The rain got heavier once we got to the other side and we were passing mile after mile of bed & breakfast & antique shop.
We were now on a two-lane highway, and the traffic was Friday-afternoon-heavy.
Finally a sign, indicating Kingston & a ferry. There were seagulls everywhere...part of the local ferry seagulls guild. (They were very different from the seagulls we occasionally see on the Columbia, naot necessarilly a different species, but a different seagulls guild.)
We queued into a parking lot to a far-end lane. Another twenty minutes, and we were directed onto the boat, and parked on a second deck. We were able to get out of the car, and consider the cafeteria, the restrooms, the various large scale maps, the stacks of the Seattle Weekly & the Stranger (which had failed to list us, the bastards, the fascist mother fuckers) and the observation seats with their floatation devices stored beneath.
Moira photographed gulls & other ferries & our ferry’s wake.
Just when we were getting comfortable, we had crossed the sound, and were about to land in Edmunds. We were told that the main road from the ferry led straight to I-5, and that it would be easy as pie from then on. It was still raining, and indeed was overpowering the local storm drains, if the curb tsunamis were any indication. Eventually we got to I-5, and into Seatac, with its Tarkovsky-Solaris freeway, and of course we missed our turnoff because we were coming from the north instead of the south.
Having gotten lost in Seatac more than once, I know some of the side streets fairly well, so we took the first turnoff into the industrial zone and dog-tailed our way back to Elliott Bay Book Co.
Elliott Bay is on First Street, near the Alaska Viaduct (where there is lots of free parking). We had agreed to meet an hour before the event so we could rehearse and tighten the sequence.
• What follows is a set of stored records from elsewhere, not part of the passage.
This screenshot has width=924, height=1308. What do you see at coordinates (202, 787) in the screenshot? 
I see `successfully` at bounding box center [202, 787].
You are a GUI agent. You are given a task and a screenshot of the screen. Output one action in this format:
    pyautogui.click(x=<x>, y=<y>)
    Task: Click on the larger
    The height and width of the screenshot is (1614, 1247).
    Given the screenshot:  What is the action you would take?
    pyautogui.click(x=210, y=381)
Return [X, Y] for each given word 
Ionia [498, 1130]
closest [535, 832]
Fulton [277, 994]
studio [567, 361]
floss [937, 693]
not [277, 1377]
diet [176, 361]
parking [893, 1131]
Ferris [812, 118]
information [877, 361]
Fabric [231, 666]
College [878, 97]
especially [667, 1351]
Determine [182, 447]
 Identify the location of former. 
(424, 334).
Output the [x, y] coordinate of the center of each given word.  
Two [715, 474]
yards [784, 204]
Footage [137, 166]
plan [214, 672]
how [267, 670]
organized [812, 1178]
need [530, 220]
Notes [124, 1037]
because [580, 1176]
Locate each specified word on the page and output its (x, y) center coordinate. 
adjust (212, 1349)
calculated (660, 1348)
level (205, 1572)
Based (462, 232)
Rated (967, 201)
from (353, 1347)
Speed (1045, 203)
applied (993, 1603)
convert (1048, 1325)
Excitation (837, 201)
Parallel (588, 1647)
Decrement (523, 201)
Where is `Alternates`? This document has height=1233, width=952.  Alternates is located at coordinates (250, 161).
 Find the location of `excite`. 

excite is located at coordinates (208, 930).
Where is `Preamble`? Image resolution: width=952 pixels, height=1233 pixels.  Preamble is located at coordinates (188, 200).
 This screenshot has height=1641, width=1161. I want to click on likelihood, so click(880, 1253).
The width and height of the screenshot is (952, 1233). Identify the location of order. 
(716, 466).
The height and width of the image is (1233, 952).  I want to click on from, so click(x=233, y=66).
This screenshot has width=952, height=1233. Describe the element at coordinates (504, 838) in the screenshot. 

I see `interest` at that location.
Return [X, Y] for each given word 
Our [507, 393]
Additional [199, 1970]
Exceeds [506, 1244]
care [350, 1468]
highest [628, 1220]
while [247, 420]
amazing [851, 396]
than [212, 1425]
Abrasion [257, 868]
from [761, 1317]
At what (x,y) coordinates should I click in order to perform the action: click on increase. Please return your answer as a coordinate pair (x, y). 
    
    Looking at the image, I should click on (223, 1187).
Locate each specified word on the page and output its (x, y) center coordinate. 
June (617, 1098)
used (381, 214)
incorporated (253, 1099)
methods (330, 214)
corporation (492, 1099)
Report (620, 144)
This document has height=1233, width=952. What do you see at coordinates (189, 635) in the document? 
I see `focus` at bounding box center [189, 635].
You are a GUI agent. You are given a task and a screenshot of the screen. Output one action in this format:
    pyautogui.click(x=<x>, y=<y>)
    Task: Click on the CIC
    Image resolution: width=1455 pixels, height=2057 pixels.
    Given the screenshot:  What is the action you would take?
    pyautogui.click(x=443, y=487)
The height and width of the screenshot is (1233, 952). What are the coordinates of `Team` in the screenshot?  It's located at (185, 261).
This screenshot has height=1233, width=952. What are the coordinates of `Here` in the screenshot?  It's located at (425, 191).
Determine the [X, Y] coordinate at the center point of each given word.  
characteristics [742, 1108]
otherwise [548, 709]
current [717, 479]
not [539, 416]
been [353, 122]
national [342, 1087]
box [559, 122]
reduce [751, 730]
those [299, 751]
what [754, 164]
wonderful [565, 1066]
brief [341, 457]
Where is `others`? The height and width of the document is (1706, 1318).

Rick Simonson was our contact person, personable & enthusiastic about the book. I mentioned that The Stranger had failed to list us, despite press releases & phone calls & review copies. Rick was very apologetic, and had been a Stranger intern, and knew were the bodies were buried, & told us how The Stranger had failed to list their calendar for the coming week. (Apparently Constant or Frizelle managed to get us into their on-line calendar with a suitably cheeky & snarky & accurate listing.)
Channing was running late, & a couple of cell-phone calls revealed that he was caught on the freeway in Tacoma.
We began without him. I did a brief reading from my intro, and Moira improvised some comments, & read a brief something from Channing’s intro.
There was an okay turnout, including Channing’s girlfriend & her mom & another friend. (Yet no Channing.)
And then we did an orchestrated selection of words & phrases.
We were in the Q & A section when Channing arrived, so I had him read some of his favorite invective & insults, especially the Japanese & Gaelic bits.
& I asked the audience members what were their favorite swear words, in whatever language. We signed an immense stack of books, & then retired to a local bar to gossip with an old friend who now lives on Vashon Island, but works for a stock photo agency in Seatac.
But that is the batucada of another carnivale, so here endeth this account.